Microsoft prevede di esporre MAI-1-preview per scenari specifici di Copilot nelle prossime settimane, con l'obiettivo di raccogliere dati sulle prestazioni del modello in situazioni reali. L'azienda ha anche annunciato che il suo cluster GB200 è ora operativo, segnalando un investimento considerevole nell'infrastruttura necessaria per supportare questi modelli proprietari.
La domanda che emerge da questa evoluzione riguarda la logica economica futura della partnership con OpenAI. Se Microsoft riuscisse effettivamente a creare i modelli più potenti al mondo internamente, risulterebbe difficile giustificare il pagamento continuo a OpenAI per tecnologie potenzialmente meno capaci, a meno che non esistano vincoli contrattuali specifici che lo richiedano.

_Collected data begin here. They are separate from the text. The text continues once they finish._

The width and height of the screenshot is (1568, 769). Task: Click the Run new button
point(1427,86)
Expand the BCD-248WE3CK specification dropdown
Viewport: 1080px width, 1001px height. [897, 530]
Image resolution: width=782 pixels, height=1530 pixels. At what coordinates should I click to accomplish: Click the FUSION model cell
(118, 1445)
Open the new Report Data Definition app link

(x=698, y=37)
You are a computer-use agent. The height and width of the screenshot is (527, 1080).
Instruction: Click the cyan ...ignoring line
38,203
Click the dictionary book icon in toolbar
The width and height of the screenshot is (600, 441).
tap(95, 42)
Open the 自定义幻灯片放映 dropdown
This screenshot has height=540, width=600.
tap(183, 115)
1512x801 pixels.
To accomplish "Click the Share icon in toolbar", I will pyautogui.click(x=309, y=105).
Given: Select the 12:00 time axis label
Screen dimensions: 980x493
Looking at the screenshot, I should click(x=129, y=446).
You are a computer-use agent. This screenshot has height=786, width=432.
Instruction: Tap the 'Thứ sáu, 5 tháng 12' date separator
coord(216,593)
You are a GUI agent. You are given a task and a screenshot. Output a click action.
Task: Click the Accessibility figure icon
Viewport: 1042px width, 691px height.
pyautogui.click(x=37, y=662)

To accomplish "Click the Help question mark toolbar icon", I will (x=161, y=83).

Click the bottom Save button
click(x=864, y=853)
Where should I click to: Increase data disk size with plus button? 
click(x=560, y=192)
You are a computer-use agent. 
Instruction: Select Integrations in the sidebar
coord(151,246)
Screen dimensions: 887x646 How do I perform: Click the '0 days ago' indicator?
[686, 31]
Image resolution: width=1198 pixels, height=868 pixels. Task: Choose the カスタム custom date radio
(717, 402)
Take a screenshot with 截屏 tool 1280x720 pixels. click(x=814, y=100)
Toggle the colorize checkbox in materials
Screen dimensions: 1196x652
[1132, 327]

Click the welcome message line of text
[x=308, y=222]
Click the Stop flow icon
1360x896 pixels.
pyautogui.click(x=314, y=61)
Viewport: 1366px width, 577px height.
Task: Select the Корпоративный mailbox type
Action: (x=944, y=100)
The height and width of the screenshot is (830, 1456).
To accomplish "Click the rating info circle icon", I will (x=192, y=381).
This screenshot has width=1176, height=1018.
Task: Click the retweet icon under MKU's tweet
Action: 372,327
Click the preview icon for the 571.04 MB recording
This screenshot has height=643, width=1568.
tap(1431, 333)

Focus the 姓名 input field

Il silenzio di OpenAI alle richieste di commento su questi sviluppi lascia aperte diverse interpretazioni sullo stato delle negoziazioni e sulla direzione futura della collaborazione. Mentre Microsoft si prepara a testare le capacità dei suoi modelli proprietari nel mondo reale, l'industria dell'intelligenza artificiale osserva attentamente come si evolverà questo rapporto che ha finora definito molti degli standard del settore.